Singapore, which has topped the World Bank’s global ranking on the ease of doing business for seven straight years, has long been lauded for its business-friendly regulatory environment. But measures to boost domestic productivity, through limiting the inflow of foreign workers, are denting the attractiveness of the Southeast Asian nation as an investment destination, and could weigh on the economy’s growth, according to economists.
Foreigners – which make up almost 40 percent of Singapore’s 5.3 million population – are an important source of cheap employment, particularly for the country’s manufacturing, construction and services sectors.
“Businesses that have not made the necessary adjustments to survive in the country’s high cost environment will find it increasingly difficult to compete. We expect the less productive companies to start to get weeded out as restructuring bites, which should have an impact on GDP,” said Michael Wan, research analyst at Credit Suisse.
Barclays economist Wai Ho Leong expects Singapore’s annual growth to decelerate to 2-3 percent in 2020-2030, from the current 3-5 percent, as a result of the slowdown in overall employment. The annual intake of foreign workers, for example, is forecast to decline from the peak 70,000-80,000 seen in the past five years to around 20,000-30,000 by 2020.
“More labor curbs will be put in place, there is no u-turning – it’s a reality that labor resources will grow at a much slower pace in the future, and costs will go up,” said Leong of Barclays.
Experts say Singapore’s release of a white paper last month, detailing a population target of 6.5-6.9 million by 2030, will put further pressure on authorities to limit access to foreign workers. According to Credit Suisse, this means the expansion of Singapore’s overseas population would have to slow to 2.6 percent per annum from 7 percent in 2012.
Satish Bakhda, head of operations at Rikvin, a firm that provides company registration and employment pass services, noted that it is harder to obtain employment passes for service sector jobs compared to just a couple years ago.
“Bringing in a manger for a restaurant, for example, is tough. They [Singapore government] want to ensure that foreigners aren’t taking jobs away from Singaporeans – they must complement, not compete,” he said.
“Even banks and multinational companies are being questioned – do you really need this guy? The real problem is the lower end salaries, less than S$4000,” Bakhda added.
The government’s clampdown on foreign manpower will hit small-to-medium-sized enterprises the hardest, said Ho Meng Kit, chief executive officer at Singapore Business Federation, which represents more than 18,000 companies operating in the city state.

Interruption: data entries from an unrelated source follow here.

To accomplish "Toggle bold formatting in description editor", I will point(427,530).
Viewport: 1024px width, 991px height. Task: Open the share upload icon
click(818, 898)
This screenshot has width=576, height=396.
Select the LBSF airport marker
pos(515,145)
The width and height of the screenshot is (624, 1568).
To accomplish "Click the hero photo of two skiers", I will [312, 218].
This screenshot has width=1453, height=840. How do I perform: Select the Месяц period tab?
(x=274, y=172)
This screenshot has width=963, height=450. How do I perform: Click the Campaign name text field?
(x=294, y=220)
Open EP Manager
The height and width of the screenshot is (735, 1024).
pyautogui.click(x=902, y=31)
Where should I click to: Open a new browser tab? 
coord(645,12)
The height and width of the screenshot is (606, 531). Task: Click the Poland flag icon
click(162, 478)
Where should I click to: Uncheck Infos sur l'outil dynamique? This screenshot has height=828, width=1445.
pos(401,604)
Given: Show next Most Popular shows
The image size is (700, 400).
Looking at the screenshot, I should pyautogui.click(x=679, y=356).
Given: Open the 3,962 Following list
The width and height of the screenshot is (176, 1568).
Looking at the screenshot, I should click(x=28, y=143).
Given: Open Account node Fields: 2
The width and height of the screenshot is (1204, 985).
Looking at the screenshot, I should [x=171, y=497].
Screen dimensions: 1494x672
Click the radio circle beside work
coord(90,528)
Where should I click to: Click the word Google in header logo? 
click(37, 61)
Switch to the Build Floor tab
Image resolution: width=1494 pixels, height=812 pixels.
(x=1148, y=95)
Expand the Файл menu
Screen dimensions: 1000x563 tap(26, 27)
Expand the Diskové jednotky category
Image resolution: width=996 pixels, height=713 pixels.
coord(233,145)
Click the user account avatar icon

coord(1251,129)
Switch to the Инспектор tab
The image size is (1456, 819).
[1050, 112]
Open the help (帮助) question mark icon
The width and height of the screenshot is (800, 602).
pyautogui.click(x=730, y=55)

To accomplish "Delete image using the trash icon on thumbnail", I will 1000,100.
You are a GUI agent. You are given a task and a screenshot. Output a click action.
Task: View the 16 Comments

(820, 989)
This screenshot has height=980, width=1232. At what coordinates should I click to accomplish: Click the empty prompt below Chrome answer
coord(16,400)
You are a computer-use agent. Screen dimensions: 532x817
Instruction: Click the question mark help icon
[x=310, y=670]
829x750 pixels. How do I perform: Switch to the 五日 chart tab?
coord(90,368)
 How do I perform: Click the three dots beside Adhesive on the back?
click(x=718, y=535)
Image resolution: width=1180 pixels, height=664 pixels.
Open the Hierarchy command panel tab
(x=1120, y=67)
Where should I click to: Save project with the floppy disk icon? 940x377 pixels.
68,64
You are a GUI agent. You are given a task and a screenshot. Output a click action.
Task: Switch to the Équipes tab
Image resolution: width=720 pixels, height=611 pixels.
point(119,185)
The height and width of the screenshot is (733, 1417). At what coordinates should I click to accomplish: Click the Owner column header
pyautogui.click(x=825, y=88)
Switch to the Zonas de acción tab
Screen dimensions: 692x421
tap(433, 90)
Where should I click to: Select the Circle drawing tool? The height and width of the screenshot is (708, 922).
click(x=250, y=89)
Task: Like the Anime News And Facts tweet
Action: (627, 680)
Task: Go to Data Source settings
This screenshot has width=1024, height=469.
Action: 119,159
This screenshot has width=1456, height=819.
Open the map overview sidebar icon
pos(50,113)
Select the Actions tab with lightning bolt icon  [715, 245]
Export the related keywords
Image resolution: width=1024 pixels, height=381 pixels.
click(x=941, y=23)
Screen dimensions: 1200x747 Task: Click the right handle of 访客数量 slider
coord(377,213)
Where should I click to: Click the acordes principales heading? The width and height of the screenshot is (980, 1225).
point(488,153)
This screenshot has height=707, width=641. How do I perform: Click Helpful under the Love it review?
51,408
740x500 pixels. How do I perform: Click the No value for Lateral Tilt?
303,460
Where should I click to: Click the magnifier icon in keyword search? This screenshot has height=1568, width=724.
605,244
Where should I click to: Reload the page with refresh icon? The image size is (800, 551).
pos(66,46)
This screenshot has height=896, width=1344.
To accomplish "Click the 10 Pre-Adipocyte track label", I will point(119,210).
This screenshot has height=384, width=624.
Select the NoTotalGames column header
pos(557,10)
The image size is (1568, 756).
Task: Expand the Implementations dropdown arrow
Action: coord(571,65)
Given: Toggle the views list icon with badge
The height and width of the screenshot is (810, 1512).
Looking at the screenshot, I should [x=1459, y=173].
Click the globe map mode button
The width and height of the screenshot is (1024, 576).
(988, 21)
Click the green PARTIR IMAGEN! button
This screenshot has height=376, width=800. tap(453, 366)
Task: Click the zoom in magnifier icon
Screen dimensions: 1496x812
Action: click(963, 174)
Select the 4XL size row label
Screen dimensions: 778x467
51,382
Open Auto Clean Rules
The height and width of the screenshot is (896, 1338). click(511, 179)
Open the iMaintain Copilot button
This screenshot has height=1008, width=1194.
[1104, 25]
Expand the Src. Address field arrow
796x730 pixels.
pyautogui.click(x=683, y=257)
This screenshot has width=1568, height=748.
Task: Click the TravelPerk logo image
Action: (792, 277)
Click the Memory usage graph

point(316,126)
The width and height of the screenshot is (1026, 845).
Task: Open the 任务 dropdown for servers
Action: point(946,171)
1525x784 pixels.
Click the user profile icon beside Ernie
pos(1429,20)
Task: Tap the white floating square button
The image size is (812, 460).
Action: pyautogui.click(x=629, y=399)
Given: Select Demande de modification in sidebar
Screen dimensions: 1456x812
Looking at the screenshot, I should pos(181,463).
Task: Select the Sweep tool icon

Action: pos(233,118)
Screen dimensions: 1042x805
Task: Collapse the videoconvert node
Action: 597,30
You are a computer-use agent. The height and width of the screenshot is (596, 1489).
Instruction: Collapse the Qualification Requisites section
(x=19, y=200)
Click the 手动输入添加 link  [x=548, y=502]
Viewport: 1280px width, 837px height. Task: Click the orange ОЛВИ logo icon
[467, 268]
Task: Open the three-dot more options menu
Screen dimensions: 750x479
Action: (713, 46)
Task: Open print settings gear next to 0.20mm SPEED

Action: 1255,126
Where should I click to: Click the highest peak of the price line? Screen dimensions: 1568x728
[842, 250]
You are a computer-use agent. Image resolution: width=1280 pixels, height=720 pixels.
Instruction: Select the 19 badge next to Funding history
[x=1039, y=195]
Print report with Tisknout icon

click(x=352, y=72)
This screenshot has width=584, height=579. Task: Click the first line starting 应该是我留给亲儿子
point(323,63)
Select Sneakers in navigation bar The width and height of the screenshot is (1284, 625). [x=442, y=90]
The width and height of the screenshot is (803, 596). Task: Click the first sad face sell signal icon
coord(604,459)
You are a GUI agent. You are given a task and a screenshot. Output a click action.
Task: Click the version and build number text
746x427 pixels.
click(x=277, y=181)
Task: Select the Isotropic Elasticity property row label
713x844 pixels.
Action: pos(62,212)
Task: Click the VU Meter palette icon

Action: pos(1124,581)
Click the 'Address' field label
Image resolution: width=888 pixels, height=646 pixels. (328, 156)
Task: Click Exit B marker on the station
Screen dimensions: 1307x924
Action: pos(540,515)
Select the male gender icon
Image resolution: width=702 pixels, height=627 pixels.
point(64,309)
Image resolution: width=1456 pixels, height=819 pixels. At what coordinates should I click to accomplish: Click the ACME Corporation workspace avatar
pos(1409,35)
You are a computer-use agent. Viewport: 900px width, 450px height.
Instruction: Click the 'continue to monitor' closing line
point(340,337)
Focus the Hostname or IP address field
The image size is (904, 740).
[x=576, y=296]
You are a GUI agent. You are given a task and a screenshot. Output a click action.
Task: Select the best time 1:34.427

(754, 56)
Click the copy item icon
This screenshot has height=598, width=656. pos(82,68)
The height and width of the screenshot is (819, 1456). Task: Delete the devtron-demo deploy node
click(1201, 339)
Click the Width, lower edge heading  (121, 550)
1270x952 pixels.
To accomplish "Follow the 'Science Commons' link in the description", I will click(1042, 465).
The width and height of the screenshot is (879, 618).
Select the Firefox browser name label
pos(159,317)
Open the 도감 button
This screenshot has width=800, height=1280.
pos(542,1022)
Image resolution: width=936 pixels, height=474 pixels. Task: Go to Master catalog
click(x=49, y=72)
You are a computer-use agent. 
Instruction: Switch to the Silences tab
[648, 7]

“The impact will be felt through the business community and more painful with SMEs because they are the ones that rely on low skilled foreign workers, face greater competition, and profitability isn’t as high,” Ho said.
“These are sectors (that) Singaporean (workers) don’t want to join,” he added, noting that businesses will need to innovate to compensate for the lack of manpower, or think about whether it makes sense to operate in the city. The concept of self-service, for example, which isn’t widely adopted in the country, will likely become more common.
Manpower constraints are expected to contribute to a pullback in investment in the country this year, according to the country’s Economic Development Board, which is targeting S$13 billion in fixed-asset investments in 2013, lower than the $16 billion hit last year.
(Read More: Singapore’s High Cost of Living May Come at a Cost)
“This is the first time they are targeting a lower figure than the previous year,” Wan of Credit Suisse noted.
While labor intensive businesses could be deterred, Vishnu Varathan, market economist at Mizuho believes Singapore will remain an attractive investment destination for knowledge intensive operations including research and development and legal and financial services.
Ho of the Singapore Business Federation agreed, “If you look at overall factors – it’s still compelling for new businesses in terms of infrastructure and rule of law.”